Oleh: Subchan Daragana
Pemehati Sosial / Magister Komunikasi Universitas Bakrie
( Mengembalikan Ponsel sebagai Alat, bukan tujuan )
Kita hidup di zaman yang aneh sekaligus sunyi. Manusia tidak lagi menyembah patung, tetapi layar. Tidak bersujud di sajadah, melainkan menunduk pada ponsel. Tanpa disadari, lahir “agama baru” yang tak punya masjid, tak punya kitab suci, namun memiliki jutaan pengikut setia. Namanya, “agama algoritma”, Tuhannya ponsel, Surganya validasi/ perhatian.
Setiap hari kita bangun bukan untuk menenangkan jiwa, melainkan mengecek notifikasi. Jempol lebih dulu bergerak sebelum hati sempat bertanya. Takut ketinggalan kabar, takut tak relevan, takut tak terlihat. Inilah FOMO fear of missing out, ritual harian umat digital. Kita scrolling bukan karena butuh, tapi karena gelisah jika tidak ikut arus.

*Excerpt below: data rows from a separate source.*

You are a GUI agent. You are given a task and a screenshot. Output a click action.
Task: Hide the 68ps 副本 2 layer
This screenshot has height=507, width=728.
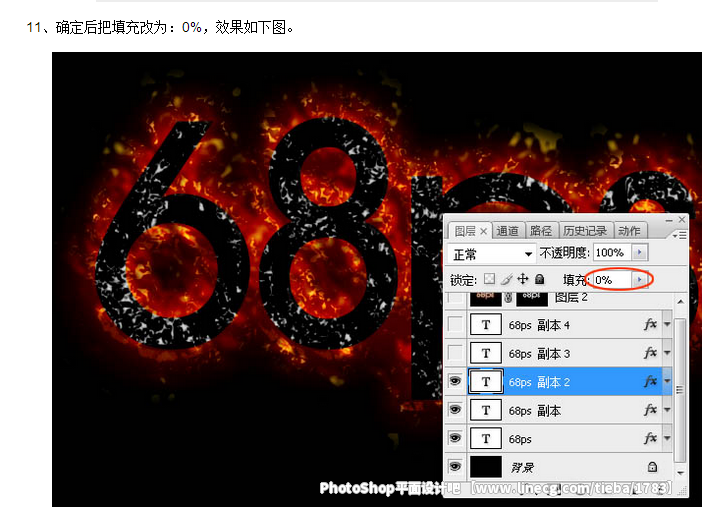pyautogui.click(x=456, y=381)
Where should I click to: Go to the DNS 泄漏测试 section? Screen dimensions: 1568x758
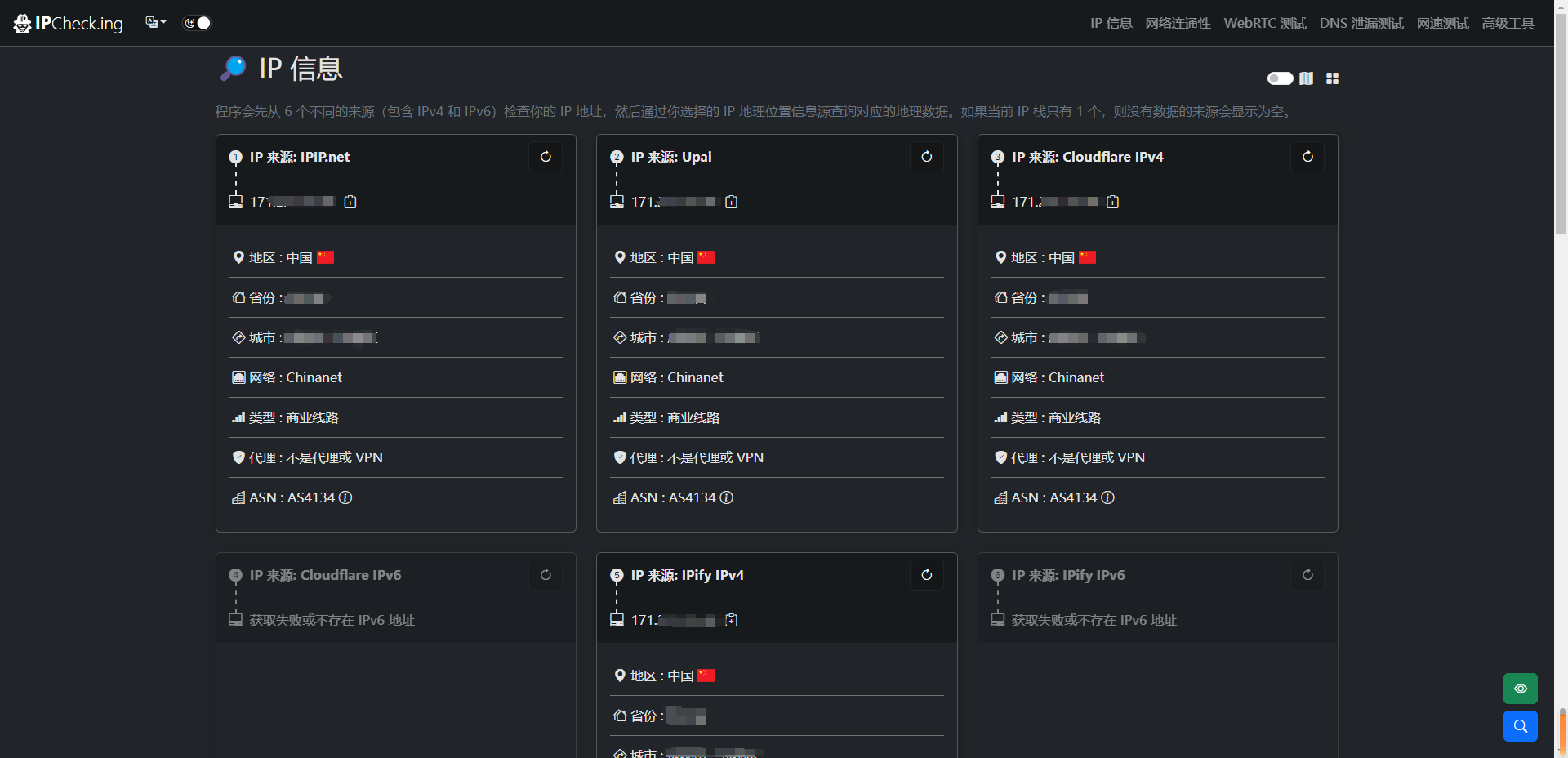point(1361,23)
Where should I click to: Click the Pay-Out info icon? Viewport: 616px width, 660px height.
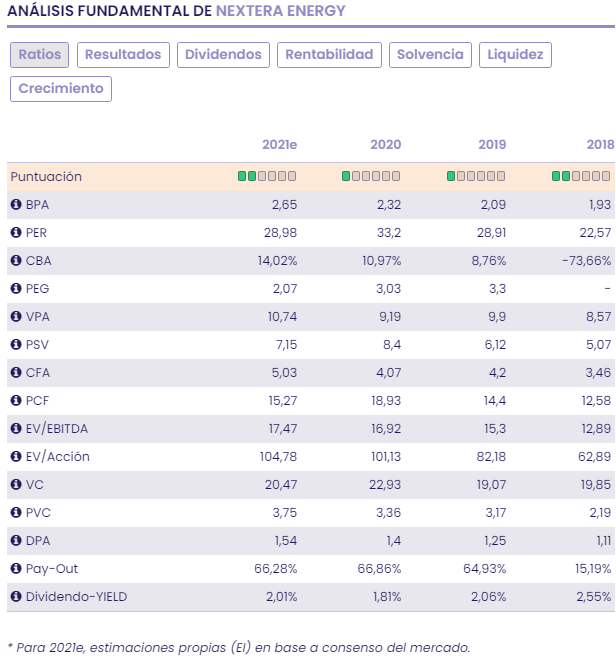coord(16,569)
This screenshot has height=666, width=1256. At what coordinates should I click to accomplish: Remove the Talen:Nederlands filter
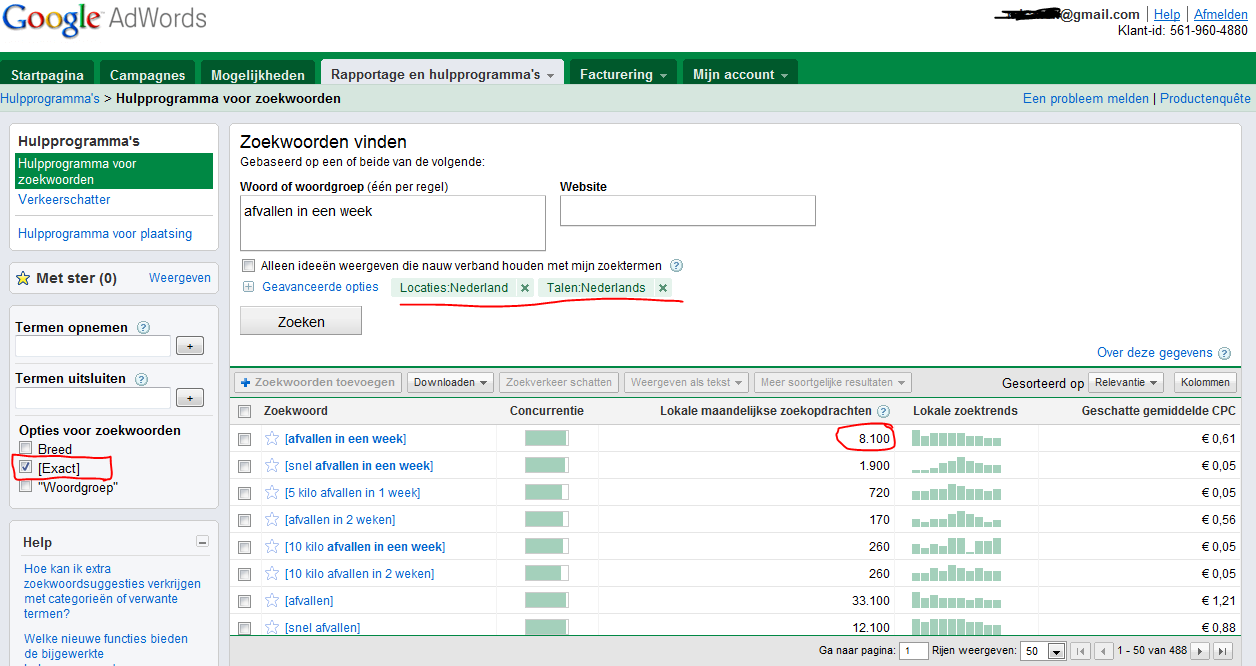(x=662, y=288)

Al-Qur’an sudah lama mengingatkan fenomena ini, jauh sebelum ponsel ditemukan. “Pernahkah kamu melihat orang yang menjadikan hawa nafsunya sebagai tuhannya?” (QS. Al-Jatsiyah: 23). Hari ini, hawa nafsu itu tak selalu berupa syahwat biologis, tetapi syahwat eksistensi, ingin diakui, ingin dilihat, ingin dianggap penting. Like, komentar, dan views menjadi semacam “pahala instan” yang menenangkan sesaat, lalu menuntut lagi.
Dalam perspektif ilmu komunikasi, inilah kerja algoritma yang sangat sistematis. Media sosial tidak netral. Ia bekerja dengan logika agenda setting menentukan apa yang dianggap penting oleh publik. Apa yang sering muncul di layar, perlahan dianggap bernilai. Apa yang jarang terlihat, perlahan dilupakan. Kesalehan yang sunyi kalah bersaing dengan sensasi yang bising. Kedalaman kalah oleh kecepatan.
Kita tidak lagi memilih konten secara sadar, kitalah yang dipilih oleh konten. Algoritma membaca kebiasaan kita, lalu menyuapi apa yang membuat kita betah berlama-lama. Bukan yang menenangkan, tapi yang memicu emosi. Marah, iri, takut, bangga, semua jadi bahan bakar atensi. Di titik ini, manusia bukan lagi pengguna, melainkan komoditas.
Rasulullah ﷺ pernah bersabda, “Akan datang masa di mana orang yang paling sabar dalam agamanya seperti orang yang menggenggam bara api.” (HR. Tirmidzi). Bara api hari ini bukan pedang atau penjara, melainkan godaan untuk selalu hadir di dunia maya. Menahan diri untuk tidak pamer. Tidak ikut hujat. Tidak larut dalam hiruk-pikuk. Ternyata menjaga iman di era digital sama beratnya dengan mempertahankan keyakinan di masa penindasan.